Screenshot for the result of doing a direct exact comparison of hash values between Source and Dimension table only yields a single record for Adrian King in the Northwest region.

Remove the Count column and rename this query to be called CompareStoM.

The next step requires you to add missing fields to your record such as the StartDate, EndDate, IsCurrent, and even the SalesRepID. However, while the first three are easy to define with a simple formula, the SalesRepID requires you to first calculate this value from the existing values in the Dimension table.

Get the sequence of identifiers from the Dimension table

Reference the existing Dimension table and rename the query to LastID. You'll reference this query in the future.

Assuming that the value of the query is an integer that increments by one every time there are new records added, you can implement a logic that finds the maximum value in the SalesRepID. Right select the SalesRepID and select the option to drill down.

Screenshot of the contextual menu when right clicking the SalesRepID column and highlighting the Drukk down operation.

This yields a list and in the ribbon you'll now have the statistics options where you can choose the option to calculate the maximum value of this list:

Screenshot of the List tools contextual menu in the Power Query editor ribbon highlighting the Maximum option from the statistics operations.

Add another custom step after the previous step added and replace the formula for this step of your query with the formula below that calculates the max value from the SalesRepID and add one to it or establish the value one as the seed for new records in case your table doesn't have any records try #"Calculated maximum" +1 otherwise 1

The output of the LastID query for this example is the number four.

Screenshot of the data preview of the LastID query showing the number four as the result.

Important

#"Calculated maximum" represents the name of your previous step.
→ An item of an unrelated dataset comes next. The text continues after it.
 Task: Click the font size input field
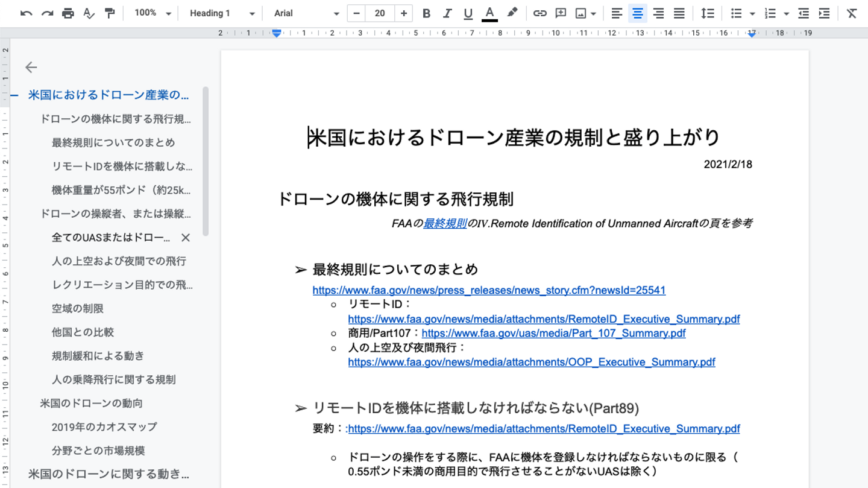click(x=380, y=13)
If this is not the exact name of your query, modify the formula accordingly to reflect the name of your previous step.

Reference the CompareStoM query where you had the single record for Adrian King in the Northwest region and call this new query "NewRecords". Add a new Index column through the Add column tab in the ribbon that starts from the number zero.

Screenshot of the Index column entry point from within the Add column menu of the ribbon in the Power Query Editor.

Check the formula of the step that was created and replace the 0 with the name of the query LastID. This yields starting value that represents the new values for your records in the Dimension table.

Screenshot showing the result of the query after the formula for the add index was modified where the result for Adrian King in the new Index column is equal to four.

Rename this Index column to be SalesRepID.

Add missing fields to new records

It's time to add the missing columns using the Add custom column. Below is a table with all the formulas to use for each of the new columns

Column name Data type Formula
StartDate Date Date.From(DateTime.LocalNow())
EndDate Date #date(9999,12,31)
IsCurrent True/False true

The result now conforms to the schema expected by the Dimension table.

Screenshot of table with all new records that need to be added to the Dimension table.

Records to update

Note

Comparing the dimension table against the source table will give you what records should be updated in the dimension table.

Using the original Dimension query (Dimension), perform a new Merge queries as new operation and select the Source table query as the right table. Select the Hash columns from both tables and select Left anti as the join kind.

Screenshot of Merge dialog with thh Dimension and Source tables using the hash columns as column pairs and the left anti join kind being selected as the join kind.

The output is a table with records that are no longer used in the Source table. Make sure to expand the newly created column with table values and only expand the Hash column and then later delete it. Rename the query to be RecordsToUpdate.

You now need to update the records from the Dimension table to reflect this change in the source table. The changes are trivial and will require you to update the values on the EndDate and IsCurrent fields. To do so, you can right select the IsCurrent field and select the option to Replace values.... Within the Replace value dialog you can replace the value TRUE with FALSE.

Screenshot of the Replace dialog where the value to find is equals to TRUE and the replace with is FALSE.

You can right select the EndDate field and select the Replace values... as well. Input a value of 12/31/1999 or any date of your choice as you'll replace this value later on.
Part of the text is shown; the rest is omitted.